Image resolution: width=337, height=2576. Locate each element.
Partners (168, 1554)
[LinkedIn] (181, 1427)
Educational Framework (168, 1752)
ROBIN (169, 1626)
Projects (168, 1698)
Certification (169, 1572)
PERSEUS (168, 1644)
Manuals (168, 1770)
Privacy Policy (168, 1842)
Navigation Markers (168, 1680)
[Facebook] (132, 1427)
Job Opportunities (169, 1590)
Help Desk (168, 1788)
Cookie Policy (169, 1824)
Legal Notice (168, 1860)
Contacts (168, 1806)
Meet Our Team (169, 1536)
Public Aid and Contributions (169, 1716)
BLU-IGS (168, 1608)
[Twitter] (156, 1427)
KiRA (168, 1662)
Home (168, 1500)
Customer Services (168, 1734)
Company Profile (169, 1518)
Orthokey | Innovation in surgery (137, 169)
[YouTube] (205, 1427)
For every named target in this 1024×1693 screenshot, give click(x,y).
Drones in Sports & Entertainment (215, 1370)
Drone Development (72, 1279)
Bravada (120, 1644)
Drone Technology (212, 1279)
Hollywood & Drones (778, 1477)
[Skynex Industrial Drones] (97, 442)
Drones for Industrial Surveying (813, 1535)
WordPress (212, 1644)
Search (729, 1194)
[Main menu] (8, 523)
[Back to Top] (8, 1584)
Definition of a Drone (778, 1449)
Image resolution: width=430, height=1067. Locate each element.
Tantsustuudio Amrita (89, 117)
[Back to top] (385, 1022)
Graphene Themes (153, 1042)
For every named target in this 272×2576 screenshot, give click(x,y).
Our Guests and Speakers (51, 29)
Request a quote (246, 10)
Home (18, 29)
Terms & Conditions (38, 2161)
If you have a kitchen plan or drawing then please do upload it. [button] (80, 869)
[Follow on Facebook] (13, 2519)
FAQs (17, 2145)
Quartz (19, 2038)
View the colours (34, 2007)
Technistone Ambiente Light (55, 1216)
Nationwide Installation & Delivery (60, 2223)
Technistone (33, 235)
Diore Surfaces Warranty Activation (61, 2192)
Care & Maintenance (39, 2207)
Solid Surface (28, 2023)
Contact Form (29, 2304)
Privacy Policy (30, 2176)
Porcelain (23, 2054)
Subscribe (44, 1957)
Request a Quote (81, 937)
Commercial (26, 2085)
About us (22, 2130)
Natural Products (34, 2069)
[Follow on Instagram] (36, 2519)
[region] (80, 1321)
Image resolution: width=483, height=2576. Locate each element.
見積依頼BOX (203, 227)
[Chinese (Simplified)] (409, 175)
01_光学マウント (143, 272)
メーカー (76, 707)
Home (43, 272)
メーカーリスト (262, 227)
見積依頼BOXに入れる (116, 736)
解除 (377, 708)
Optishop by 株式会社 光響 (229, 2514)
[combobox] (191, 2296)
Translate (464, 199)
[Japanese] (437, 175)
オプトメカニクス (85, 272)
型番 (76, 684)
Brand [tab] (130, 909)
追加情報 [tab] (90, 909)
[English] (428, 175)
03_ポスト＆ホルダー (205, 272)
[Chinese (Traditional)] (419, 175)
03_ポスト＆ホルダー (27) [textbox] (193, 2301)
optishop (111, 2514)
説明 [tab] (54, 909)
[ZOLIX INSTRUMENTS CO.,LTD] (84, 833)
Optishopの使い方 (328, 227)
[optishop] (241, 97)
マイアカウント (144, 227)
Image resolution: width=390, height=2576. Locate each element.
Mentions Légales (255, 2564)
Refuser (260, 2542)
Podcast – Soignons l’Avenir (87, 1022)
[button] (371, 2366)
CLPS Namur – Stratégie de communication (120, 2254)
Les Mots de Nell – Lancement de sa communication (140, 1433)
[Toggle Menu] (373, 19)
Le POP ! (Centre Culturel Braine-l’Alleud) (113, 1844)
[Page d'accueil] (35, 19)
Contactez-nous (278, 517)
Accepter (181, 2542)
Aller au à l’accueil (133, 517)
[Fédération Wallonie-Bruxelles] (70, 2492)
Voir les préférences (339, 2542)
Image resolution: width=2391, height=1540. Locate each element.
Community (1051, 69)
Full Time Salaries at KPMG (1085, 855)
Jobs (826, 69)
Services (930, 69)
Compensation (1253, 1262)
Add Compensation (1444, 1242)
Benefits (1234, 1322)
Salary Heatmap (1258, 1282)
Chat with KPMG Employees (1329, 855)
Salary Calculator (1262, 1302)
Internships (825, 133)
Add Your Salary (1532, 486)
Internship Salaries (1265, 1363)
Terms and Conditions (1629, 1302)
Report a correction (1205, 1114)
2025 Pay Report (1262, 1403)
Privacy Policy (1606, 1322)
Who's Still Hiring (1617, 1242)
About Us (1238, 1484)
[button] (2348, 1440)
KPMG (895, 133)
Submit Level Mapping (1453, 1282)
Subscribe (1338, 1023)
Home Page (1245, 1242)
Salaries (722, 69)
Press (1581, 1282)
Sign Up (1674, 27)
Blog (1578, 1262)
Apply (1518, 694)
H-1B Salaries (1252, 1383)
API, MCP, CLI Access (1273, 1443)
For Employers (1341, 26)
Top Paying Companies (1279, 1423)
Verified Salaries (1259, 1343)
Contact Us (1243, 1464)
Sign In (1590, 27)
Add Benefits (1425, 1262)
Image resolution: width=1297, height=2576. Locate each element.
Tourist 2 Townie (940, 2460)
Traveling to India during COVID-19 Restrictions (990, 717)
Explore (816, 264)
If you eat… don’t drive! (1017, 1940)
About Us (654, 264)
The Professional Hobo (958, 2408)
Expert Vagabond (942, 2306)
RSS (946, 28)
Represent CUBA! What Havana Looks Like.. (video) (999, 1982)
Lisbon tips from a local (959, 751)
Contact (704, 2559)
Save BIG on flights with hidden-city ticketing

+ + + +

#### Assignment:
Reproduce every line of the material above exactly.

#### Reply:
Image resolution: width=337, height=2576. Locate each element.
Partners (168, 1554)
[LinkedIn] (181, 1427)
Educational Framework (168, 1752)
ROBIN (169, 1626)
Projects (168, 1698)
Certification (169, 1572)
PERSEUS (168, 1644)
Manuals (168, 1770)
Privacy Policy (168, 1842)
Navigation Markers (168, 1680)
[Facebook] (132, 1427)
Job Opportunities (169, 1590)
Help Desk (168, 1788)
Cookie Policy (169, 1824)
Legal Notice (168, 1860)
Contacts (168, 1806)
Meet Our Team (169, 1536)
Public Aid and Contributions (169, 1716)
BLU-IGS (168, 1608)
[Twitter] (156, 1427)
KiRA (168, 1662)
Home (168, 1500)
Customer Services (168, 1734)
Company Profile (169, 1518)
Orthokey | Innovation in surgery (137, 169)
[YouTube] (205, 1427)
For every named target in this 1024×1693 screenshot, give click(x,y).
Drones in Sports & Entertainment (215, 1370)
Drone Development (72, 1279)
Bravada (120, 1644)
Drone Technology (212, 1279)
Hollywood & Drones (778, 1477)
[Skynex Industrial Drones] (97, 442)
Drones for Industrial Surveying (813, 1535)
WordPress (212, 1644)
Search (729, 1194)
[Main menu] (8, 523)
[Back to Top] (8, 1584)
Definition of a Drone (778, 1449)
Image resolution: width=430, height=1067. Locate each element.
Tantsustuudio Amrita (89, 117)
[Back to top] (385, 1022)
Graphene Themes (153, 1042)
For every named target in this 272×2576 screenshot, give click(x,y).
Our Guests and Speakers (51, 29)
Request a quote (246, 10)
Home (18, 29)
Terms & Conditions (38, 2161)
If you have a kitchen plan or drawing then please do upload it. [button] (80, 869)
[Follow on Facebook] (13, 2519)
FAQs (17, 2145)
Quartz (19, 2038)
View the colours (34, 2007)
Technistone Ambiente Light (55, 1216)
Nationwide Installation & Delivery (60, 2223)
Technistone (33, 235)
Diore Surfaces Warranty Activation (61, 2192)
Care & Maintenance (39, 2207)
Solid Surface (28, 2023)
Contact Form (29, 2304)
Privacy Policy (30, 2176)
Porcelain (23, 2054)
Subscribe (44, 1957)
Request a Quote (81, 937)
Commercial (26, 2085)
About us (22, 2130)
Natural Products (34, 2069)
[Follow on Instagram] (36, 2519)
[region] (80, 1321)
Image resolution: width=483, height=2576. Locate each element.
見積依頼BOX (203, 227)
[Chinese (Simplified)] (409, 175)
01_光学マウント (143, 272)
メーカー (76, 707)
Home (43, 272)
メーカーリスト (262, 227)
見積依頼BOXに入れる (116, 736)
解除 (377, 708)
Optishop by 株式会社 光響 (229, 2514)
[combobox] (191, 2296)
Translate (464, 199)
[Japanese] (437, 175)
オプトメカニクス (85, 272)
型番 (76, 684)
Brand [tab] (130, 909)
追加情報 [tab] (90, 909)
[English] (428, 175)
03_ポスト＆ホルダー (205, 272)
[Chinese (Traditional)] (419, 175)
03_ポスト＆ホルダー (27) [textbox] (193, 2301)
optishop (111, 2514)
説明 [tab] (54, 909)
[ZOLIX INSTRUMENTS CO.,LTD] (84, 833)
Optishopの使い方 (328, 227)
[optishop] (241, 97)
マイアカウント (144, 227)
Image resolution: width=390, height=2576. Locate each element.
Mentions Légales (255, 2564)
Refuser (260, 2542)
Podcast – Soignons l’Avenir (87, 1022)
[button] (371, 2366)
CLPS Namur – Stratégie de communication (120, 2254)
Les Mots de Nell – Lancement de sa communication (140, 1433)
[Toggle Menu] (373, 19)
Le POP ! (Centre Culturel Braine-l’Alleud) (113, 1844)
[Page d'accueil] (35, 19)
Contactez-nous (278, 517)
Accepter (181, 2542)
Aller au à l’accueil (133, 517)
[Fédération Wallonie-Bruxelles] (70, 2492)
Voir les préférences (339, 2542)
Image resolution: width=2391, height=1540. Locate each element.
Community (1051, 69)
Full Time Salaries at KPMG (1085, 855)
Jobs (826, 69)
Services (930, 69)
Compensation (1253, 1262)
Add Compensation (1444, 1242)
Benefits (1234, 1322)
Salary Heatmap (1258, 1282)
Chat with KPMG Employees (1329, 855)
Salary Calculator (1262, 1302)
Internships (825, 133)
Add Your Salary (1532, 486)
Internship Salaries (1265, 1363)
Terms and Conditions (1629, 1302)
Report a correction (1205, 1114)
2025 Pay Report (1262, 1403)
Privacy Policy (1606, 1322)
Who's Still Hiring (1617, 1242)
About Us (1238, 1484)
[button] (2348, 1440)
KPMG (895, 133)
Submit Level Mapping (1453, 1282)
Subscribe (1338, 1023)
Home Page (1245, 1242)
Salaries (722, 69)
Press (1581, 1282)
Sign Up (1674, 27)
Blog (1578, 1262)
Apply (1518, 694)
H-1B Salaries (1252, 1383)
API, MCP, CLI Access (1273, 1443)
For Employers (1341, 26)
Top Paying Companies (1279, 1423)
Verified Salaries (1259, 1343)
Contact Us (1243, 1464)
Sign In (1590, 27)
Add Benefits (1425, 1262)
Image resolution: width=1297, height=2576. Locate each element.
Tourist 2 Townie (940, 2460)
Traveling to India during COVID-19 Restrictions (990, 717)
Explore (816, 264)
If you eat… don’t drive! (1017, 1940)
About Us (654, 264)
The Professional Hobo (958, 2408)
Expert Vagabond (942, 2306)
RSS (946, 28)
Represent CUBA! What Havana Looks Like.. (video) (999, 1982)
Lisbon tips from a local (959, 751)
Contact (704, 2559)
Save BIG on flights with hidden-city ticketing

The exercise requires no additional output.